$2.9M Saint John cyberattack bill to be mostly covered by insurance
City refused to pay hackers demand for between $17 and $20M to release information
A cyberattack that held Saint John's network hostage and forced the city to rebuild its network from scratch will cost taxpayers $400,000 after insurance covers most of the $2.9 million bill.
The city was hacked on Nov. 13, 2020, halting everything from email and phone services, its website and paying for parking and building permits.
Hackers asked for bitcoin worth between $17 and $20 million to release the city's network, said Coun. David Merrithew at Tuesday night's council meeting.
Instead of paying, the city decided to rebuild its network and launch a new website. Merrithew said the cost of doing this and hiring a private firm to investigate the hacking cost about $2.9 million.

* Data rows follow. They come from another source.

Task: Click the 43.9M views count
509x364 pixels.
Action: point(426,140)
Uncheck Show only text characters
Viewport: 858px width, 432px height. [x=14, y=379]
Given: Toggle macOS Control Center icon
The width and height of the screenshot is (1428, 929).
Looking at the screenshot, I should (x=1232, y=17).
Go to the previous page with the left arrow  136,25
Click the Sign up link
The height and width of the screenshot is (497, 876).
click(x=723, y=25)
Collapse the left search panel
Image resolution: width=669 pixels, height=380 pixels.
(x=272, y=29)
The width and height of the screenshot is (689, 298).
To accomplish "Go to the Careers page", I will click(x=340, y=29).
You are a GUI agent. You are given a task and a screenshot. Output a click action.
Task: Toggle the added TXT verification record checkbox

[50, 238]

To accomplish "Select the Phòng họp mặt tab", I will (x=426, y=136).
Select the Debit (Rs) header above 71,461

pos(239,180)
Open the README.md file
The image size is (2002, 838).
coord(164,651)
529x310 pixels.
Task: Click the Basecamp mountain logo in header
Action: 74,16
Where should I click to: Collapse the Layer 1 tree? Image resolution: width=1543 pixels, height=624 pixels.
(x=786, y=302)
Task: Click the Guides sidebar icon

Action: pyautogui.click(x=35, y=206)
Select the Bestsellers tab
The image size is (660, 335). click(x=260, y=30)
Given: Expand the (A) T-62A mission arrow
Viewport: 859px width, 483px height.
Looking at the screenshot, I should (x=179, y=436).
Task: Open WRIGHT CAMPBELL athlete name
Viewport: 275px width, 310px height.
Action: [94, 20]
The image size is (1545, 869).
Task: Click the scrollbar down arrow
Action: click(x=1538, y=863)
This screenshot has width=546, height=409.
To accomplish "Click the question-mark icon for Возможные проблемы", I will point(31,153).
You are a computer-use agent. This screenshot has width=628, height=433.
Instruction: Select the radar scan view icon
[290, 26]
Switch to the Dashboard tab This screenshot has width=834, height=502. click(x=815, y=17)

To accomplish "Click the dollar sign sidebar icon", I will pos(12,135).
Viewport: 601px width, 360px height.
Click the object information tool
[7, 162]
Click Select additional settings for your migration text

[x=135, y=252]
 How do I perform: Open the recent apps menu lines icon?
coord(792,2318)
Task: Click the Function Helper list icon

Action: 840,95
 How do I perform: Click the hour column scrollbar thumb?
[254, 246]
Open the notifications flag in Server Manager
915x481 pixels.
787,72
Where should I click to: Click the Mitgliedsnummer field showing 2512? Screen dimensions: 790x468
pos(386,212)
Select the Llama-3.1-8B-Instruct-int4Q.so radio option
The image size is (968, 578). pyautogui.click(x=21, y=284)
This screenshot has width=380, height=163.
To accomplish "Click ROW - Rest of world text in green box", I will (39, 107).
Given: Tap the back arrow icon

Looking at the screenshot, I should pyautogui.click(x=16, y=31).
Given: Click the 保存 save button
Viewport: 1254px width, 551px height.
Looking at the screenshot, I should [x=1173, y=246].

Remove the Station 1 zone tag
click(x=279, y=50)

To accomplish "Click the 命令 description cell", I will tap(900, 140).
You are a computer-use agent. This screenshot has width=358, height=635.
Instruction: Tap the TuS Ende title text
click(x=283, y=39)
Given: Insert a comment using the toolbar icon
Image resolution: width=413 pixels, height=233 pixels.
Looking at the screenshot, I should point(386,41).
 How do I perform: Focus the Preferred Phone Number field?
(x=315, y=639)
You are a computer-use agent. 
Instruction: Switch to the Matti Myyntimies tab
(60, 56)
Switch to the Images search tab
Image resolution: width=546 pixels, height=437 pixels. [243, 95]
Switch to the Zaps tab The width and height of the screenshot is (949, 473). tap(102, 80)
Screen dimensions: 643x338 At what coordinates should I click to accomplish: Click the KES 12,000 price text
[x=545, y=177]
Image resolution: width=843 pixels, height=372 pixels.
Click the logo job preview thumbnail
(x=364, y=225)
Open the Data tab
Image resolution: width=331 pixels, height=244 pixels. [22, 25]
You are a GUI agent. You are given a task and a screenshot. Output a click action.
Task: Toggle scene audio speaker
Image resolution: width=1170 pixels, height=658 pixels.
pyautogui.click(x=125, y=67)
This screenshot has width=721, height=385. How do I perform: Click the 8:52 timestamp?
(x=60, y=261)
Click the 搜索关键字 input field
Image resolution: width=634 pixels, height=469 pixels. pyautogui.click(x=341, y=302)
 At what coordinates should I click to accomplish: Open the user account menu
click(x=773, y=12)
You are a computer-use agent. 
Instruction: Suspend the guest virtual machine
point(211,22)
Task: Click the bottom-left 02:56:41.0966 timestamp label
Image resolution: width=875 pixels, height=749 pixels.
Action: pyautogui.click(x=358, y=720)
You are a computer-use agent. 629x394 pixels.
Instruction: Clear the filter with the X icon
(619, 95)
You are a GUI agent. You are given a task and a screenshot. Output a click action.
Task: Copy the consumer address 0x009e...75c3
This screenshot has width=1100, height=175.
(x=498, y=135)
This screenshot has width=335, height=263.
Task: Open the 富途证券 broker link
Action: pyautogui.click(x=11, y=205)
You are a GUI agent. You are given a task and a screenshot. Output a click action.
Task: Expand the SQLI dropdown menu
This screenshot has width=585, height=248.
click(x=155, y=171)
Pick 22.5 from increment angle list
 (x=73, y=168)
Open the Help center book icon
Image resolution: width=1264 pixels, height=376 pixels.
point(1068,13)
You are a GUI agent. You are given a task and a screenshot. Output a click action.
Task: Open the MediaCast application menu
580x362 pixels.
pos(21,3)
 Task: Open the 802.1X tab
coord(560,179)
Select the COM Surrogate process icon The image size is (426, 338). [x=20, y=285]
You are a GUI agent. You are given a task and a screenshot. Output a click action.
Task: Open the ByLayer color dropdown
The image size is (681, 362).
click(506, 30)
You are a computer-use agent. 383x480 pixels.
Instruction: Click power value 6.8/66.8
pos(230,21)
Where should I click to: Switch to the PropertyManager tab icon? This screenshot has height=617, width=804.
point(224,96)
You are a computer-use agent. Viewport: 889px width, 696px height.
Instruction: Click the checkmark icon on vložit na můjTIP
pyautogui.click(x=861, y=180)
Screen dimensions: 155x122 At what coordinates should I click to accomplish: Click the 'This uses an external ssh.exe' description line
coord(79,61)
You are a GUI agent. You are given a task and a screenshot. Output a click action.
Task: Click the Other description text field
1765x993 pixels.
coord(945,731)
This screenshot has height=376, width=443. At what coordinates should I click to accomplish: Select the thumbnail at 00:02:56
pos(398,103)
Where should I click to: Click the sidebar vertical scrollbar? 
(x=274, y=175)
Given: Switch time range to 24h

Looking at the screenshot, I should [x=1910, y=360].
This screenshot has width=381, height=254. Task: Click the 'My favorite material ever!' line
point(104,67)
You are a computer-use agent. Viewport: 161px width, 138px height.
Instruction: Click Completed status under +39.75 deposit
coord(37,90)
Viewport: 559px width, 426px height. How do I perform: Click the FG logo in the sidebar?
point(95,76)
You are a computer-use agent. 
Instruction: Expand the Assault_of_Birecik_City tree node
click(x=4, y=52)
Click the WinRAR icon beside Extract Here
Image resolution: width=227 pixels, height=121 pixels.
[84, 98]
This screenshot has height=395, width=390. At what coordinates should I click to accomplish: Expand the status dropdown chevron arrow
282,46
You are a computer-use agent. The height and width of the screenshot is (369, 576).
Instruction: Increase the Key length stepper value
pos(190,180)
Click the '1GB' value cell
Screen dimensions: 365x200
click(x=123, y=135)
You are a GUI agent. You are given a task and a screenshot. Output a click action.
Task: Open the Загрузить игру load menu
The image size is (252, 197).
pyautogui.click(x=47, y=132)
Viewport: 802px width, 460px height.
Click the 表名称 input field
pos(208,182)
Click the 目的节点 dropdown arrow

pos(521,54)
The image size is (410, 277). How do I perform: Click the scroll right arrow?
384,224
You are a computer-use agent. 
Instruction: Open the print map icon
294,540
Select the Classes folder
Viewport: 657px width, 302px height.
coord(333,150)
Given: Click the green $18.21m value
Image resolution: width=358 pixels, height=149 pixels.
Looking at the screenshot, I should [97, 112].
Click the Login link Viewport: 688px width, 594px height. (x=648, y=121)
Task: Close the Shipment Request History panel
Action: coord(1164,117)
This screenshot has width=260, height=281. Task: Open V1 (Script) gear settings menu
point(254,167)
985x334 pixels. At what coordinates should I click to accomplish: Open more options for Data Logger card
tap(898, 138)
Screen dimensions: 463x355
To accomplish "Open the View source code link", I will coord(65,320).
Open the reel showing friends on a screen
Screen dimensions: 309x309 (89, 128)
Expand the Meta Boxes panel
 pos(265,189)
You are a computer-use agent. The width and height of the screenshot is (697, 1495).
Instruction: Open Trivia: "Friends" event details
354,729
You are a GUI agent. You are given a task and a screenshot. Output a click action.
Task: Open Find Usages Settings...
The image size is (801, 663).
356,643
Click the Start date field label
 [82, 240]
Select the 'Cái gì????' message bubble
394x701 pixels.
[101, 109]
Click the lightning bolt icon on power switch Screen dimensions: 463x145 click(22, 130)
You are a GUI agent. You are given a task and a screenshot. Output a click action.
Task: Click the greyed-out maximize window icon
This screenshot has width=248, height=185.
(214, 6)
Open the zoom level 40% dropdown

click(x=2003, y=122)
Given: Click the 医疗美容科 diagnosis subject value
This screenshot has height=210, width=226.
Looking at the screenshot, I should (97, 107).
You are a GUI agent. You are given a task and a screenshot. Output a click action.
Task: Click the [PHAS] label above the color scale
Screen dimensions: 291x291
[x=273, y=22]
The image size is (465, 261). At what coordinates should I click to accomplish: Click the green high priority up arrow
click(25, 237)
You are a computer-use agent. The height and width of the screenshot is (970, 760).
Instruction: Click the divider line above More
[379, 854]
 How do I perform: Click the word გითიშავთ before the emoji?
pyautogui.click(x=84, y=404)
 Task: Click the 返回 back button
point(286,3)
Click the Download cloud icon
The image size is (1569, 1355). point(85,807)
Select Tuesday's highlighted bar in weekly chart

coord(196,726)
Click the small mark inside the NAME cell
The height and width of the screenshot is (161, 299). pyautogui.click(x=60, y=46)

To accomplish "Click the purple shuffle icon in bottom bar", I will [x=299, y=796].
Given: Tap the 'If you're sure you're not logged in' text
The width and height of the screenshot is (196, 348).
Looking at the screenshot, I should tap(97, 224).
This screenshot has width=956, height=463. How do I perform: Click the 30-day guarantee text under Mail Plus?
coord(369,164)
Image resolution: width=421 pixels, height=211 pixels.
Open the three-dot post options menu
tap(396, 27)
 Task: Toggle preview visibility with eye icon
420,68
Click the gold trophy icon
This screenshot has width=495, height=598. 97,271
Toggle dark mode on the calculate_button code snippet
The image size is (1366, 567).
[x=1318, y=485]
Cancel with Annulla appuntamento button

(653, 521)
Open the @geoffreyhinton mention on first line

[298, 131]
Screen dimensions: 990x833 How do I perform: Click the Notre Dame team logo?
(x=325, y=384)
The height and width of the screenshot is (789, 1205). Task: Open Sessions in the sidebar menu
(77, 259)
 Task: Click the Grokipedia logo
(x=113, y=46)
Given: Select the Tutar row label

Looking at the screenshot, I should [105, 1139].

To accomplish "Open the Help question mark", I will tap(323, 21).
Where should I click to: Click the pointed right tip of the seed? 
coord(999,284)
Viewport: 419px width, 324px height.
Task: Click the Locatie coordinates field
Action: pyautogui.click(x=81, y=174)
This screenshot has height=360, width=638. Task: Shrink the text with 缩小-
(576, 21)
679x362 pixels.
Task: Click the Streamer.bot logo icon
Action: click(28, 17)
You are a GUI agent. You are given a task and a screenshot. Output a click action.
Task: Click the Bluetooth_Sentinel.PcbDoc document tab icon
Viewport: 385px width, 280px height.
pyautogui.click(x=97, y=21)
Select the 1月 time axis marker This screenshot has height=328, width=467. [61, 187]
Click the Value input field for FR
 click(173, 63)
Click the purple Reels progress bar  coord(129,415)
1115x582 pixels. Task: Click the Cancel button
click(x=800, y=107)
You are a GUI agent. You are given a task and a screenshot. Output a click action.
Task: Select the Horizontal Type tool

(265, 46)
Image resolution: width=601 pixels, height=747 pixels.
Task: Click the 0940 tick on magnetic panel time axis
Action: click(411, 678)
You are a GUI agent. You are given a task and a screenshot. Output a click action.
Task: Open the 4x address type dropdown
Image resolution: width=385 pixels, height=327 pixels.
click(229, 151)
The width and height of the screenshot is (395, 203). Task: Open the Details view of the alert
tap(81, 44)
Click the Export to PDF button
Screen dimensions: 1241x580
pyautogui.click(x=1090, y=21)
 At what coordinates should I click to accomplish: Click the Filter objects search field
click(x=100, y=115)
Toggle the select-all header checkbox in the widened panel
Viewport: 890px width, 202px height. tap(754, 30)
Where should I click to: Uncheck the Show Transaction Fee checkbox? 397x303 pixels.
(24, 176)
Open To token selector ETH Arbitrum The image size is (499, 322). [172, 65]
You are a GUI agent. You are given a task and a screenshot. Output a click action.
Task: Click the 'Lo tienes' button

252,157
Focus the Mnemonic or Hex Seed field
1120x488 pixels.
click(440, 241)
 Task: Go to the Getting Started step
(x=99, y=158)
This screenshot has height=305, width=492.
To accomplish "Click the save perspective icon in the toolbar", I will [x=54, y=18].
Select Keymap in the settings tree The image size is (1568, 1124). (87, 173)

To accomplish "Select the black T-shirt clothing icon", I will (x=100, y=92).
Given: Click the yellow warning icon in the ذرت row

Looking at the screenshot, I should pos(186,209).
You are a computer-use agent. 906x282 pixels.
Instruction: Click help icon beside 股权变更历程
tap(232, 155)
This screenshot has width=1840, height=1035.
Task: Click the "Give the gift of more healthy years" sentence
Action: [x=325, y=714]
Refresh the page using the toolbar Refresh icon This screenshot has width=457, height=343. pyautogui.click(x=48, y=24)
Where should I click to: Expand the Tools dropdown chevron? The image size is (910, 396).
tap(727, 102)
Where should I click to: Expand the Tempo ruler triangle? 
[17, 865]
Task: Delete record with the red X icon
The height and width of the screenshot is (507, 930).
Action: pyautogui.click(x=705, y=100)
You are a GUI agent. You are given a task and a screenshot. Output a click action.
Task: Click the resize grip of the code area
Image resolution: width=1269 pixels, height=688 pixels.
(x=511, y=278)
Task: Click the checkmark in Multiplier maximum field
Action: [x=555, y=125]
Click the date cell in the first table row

Insurance will cover 85 per cent of that.
"The remaining 15 percent, $400,000, was put to very good use," Merrithew said. "We strengthened and upgraded our systems, probably a little ahead of what our calendar would have allowed us to do."
The money will come out of the city's IT reserves, city manager John Collin previously said, and won't cause any cuts to city services.
The new network is slated to be up by June. In the meantime, the city is running on a backup network.
2 insurance policies
A report submitted to council said the city has cyber and property insurance through AIG Canada. Both policies will help pay the bill since some hardware was affected by the attack.
The $2.9 million the city spent included:
- $1.1 million to Bulletproof Solutions for containment and recovery.
- $220,000 to FireEye Mandiant for forensic investigation.
- $52,000 to CYPFER for ransomware recovery and payment facilitation.